Umgeben von Feinden und Unentschlossenen, die keine wirkliche Hilfe gewähren, ist Kobane eine Falle und gleicht die Stadt einem bekannten gallischen Dorf, mit dem jeder Leser auch gegen die böse Supermacht sympathisiert. Die kurdischen Milizen werden im Kampf gegen das Böse verklärt, wie das gerne gegenüber Unterlegenen gemacht wird, die mit einer Übermacht konfrontiert sind, gegen die sie trotz aller Tapferkeit, aber mit ihren bescheidenen Mitteln eigentlich keine Chance haben. Bei den kurdischen Milizen kommt noch hinzu, dass bei diesen im Unterschied zu den islamistischen Männerhorden und auch zur von der islamischen AKP regierten Türkei auch viele Frauen mitkämpfen, es also nicht nur um einen Befreiungskampf eines Volkes, sondern auch um Emanzipation geht und um eine säkulare Insel im islamistischen Umfeld geht. Die YPG hat in den letzten Tagen erkannt, wie wichtig die Medienarbeit ist - und dabei auch die Rolle der kämpfenden Frauen besonders herausgestellt.

Es geht mir nicht darum, den Wunsch madig zu machen, den Menschen in Kobane zu helfen und entsprechenden politischen Druck auszuüben, so dass sie die Angriffe des IS zurückschlagen und ihre politischen Visionen in der Stadt und der ganzen Region Rojava umsetzen können. Doch die ganze Situation, wie sie in den Medien erscheint, triggert wie auf andere Weise das Kindchenschema fast automatisch durch Verklärung der einen Seite und Dämonisierung der anderen unbedingte Solidarität. Die kann dann auch dazu führen, wie das so oft wie in Afghanistan oder eben auch in Syrien geschehen ist, schnell den Feind des Bösen aufzurüsten, um dieses niederzuringen, nur um eine neue Macht zu schaffen.

Bild: YPG

Das Problem ist vermutlich erst einmal bei den syrischen Kurden nicht gegeben, die angeblich ihr politisches Modell auch nicht in einem unabhängigen kurdischen Staat verwirklichen wollen, wie dies die irakischen Kurden anstreben, die mit Waffen beliefert werden. Aber bei aller Solidarität bleibt kritische Distanz wichtig, zumal in einem Kriegsgebiet alle Fraktionen um Macht und Kontrolle kämpfen, d.h. Gewalt anwenden.

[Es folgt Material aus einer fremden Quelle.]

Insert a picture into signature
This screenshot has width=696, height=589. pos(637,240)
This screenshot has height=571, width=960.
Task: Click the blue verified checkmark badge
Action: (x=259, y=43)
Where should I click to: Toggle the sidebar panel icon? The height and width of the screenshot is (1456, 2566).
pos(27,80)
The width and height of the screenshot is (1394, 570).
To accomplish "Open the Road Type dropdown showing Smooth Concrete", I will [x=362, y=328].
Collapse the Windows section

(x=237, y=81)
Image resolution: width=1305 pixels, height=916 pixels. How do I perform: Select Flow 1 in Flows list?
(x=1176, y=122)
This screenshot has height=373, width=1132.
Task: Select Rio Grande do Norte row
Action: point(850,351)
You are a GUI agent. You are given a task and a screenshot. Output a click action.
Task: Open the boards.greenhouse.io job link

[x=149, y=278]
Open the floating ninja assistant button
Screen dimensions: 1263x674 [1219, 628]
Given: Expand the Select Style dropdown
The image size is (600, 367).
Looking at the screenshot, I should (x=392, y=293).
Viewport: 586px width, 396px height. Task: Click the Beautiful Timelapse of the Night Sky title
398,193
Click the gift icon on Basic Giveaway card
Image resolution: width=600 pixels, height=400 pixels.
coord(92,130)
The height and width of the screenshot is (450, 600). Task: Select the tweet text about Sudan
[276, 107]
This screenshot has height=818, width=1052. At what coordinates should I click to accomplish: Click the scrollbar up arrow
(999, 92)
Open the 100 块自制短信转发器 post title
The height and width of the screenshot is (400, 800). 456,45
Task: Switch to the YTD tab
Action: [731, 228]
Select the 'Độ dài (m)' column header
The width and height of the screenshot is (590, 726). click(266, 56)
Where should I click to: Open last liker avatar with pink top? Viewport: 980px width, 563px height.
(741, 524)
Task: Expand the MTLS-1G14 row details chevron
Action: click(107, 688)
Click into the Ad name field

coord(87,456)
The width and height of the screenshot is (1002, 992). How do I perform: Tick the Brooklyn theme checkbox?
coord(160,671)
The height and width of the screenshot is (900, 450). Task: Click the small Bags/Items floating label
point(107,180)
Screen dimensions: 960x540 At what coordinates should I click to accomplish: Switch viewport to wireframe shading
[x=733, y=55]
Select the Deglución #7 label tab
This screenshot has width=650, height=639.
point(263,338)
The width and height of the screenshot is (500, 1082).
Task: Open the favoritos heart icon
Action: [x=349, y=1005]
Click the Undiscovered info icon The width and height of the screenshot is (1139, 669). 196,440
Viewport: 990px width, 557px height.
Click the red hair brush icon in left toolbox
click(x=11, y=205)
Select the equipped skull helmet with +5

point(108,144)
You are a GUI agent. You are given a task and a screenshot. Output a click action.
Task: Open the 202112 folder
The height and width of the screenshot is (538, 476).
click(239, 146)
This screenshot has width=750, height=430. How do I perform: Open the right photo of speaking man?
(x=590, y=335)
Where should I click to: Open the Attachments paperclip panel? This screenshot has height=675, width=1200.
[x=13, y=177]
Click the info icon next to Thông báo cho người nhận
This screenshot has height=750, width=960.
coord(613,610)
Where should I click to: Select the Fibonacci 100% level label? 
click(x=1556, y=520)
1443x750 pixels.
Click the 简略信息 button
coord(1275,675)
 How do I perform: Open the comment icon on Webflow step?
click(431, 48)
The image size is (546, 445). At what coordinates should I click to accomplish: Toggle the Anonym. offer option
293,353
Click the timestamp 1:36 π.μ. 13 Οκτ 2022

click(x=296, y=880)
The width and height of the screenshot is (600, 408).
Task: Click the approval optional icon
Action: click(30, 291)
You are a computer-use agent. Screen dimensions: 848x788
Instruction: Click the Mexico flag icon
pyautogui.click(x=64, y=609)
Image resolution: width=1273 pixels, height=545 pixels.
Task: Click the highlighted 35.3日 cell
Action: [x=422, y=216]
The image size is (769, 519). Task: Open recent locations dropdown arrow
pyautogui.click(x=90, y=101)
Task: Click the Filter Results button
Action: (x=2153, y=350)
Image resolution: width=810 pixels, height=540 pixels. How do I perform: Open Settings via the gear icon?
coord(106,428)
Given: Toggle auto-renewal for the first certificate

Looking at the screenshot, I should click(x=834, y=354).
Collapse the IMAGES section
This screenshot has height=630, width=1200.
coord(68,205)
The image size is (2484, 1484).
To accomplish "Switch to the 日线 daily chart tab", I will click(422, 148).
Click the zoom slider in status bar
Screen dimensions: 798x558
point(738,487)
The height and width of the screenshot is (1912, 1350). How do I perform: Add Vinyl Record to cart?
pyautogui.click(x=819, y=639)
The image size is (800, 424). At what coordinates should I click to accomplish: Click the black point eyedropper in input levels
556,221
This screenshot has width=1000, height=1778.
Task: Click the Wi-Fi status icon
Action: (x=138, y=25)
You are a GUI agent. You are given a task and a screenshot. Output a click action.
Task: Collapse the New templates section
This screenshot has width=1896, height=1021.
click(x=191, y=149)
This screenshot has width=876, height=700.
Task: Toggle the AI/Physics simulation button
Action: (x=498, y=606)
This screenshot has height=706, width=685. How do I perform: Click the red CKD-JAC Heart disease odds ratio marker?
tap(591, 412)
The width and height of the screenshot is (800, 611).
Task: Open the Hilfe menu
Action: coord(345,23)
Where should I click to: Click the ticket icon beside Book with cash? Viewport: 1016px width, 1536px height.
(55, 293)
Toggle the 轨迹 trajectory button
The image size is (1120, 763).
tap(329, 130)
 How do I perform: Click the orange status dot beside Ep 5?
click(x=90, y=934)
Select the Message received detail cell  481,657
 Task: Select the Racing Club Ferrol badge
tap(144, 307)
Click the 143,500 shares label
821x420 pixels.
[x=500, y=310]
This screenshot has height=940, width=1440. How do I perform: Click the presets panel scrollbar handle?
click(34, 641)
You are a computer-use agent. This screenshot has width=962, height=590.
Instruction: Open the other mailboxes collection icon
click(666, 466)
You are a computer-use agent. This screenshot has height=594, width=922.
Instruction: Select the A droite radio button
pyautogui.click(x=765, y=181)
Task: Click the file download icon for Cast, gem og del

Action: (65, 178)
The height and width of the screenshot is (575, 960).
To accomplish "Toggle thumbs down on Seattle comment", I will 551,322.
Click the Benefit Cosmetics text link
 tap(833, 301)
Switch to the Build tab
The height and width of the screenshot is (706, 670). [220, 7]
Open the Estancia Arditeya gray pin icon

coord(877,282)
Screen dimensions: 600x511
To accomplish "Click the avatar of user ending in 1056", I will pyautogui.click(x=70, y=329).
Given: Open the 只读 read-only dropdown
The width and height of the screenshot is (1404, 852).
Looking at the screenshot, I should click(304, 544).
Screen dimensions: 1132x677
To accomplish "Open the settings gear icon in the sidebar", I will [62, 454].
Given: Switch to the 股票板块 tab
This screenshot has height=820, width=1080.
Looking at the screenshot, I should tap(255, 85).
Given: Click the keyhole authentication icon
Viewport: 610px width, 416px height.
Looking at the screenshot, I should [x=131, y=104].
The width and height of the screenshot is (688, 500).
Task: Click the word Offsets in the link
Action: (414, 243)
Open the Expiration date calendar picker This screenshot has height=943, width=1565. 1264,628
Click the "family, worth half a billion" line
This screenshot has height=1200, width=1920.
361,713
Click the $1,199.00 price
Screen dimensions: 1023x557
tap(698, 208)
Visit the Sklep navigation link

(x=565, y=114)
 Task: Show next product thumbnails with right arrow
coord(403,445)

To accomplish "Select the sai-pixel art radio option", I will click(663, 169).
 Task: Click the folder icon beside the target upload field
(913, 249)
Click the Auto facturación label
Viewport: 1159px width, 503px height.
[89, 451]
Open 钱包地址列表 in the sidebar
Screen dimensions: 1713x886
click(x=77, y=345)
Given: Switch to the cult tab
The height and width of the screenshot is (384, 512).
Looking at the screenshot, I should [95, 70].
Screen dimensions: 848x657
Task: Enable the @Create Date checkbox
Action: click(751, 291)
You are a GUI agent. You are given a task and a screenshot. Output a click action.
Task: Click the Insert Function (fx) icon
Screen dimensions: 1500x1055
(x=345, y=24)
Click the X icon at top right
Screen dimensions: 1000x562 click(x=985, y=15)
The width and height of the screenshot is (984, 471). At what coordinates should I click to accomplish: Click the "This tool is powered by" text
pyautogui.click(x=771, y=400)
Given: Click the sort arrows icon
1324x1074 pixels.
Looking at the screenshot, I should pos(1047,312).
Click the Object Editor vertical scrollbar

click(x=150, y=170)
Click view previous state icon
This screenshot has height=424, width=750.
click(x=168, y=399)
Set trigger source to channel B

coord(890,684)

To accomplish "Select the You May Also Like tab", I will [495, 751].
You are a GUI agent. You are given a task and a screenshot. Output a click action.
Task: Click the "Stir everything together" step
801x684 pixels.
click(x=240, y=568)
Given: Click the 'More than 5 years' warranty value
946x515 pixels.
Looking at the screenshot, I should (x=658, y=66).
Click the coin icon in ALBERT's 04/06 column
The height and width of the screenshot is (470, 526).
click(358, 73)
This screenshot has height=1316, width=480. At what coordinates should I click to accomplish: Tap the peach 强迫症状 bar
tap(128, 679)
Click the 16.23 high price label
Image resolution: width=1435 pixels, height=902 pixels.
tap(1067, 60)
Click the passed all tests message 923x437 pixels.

Nach einem AP-Bericht haben angeblich Sicherheitskräfte, genannt Asayish, im Kanton Jazeera Hunderte von jungen Männern aufgegriffen und den YPG-Milizen übergeben. Sie sollen nun in Schulen interniert sein, um sie zu trainieren. Im Juli war entschieden worden, dass ein sechsmonatiger Militärdienst verpflichtend ist, nicht nur für Kurden, sondern auch für die dort lebenden Christen und Armenier. Offenbar ist, wie der Bericht suggeriert, die Bereitschaft nicht mehr so hoch, freiwillig als Kämpfer zu dienen. Es sind nun eben auch die Risiken gewachsen. AP zitiert Mustafa Osso, ein Mitglied des Nationalen Kurdischen Rats, nach dem Kontrollstellen eingerichtet wurden und Hausdurchsuchungen stattfanden. Bislang habe man 700 Männer unter 30 Jahren festgenommen: "Das ist direkt mit dem verbunden, was in Kobani geschieht." Bislang habe man auf Freiwillige zurückgegriffen, wenn nun die jungen Männer gezwungen werden, würde dies zur Migration führen. Syrische Menschenrechtsgruppen protestieren gegen das Vorgehen und fordern die Freilassung der Inhaftierten.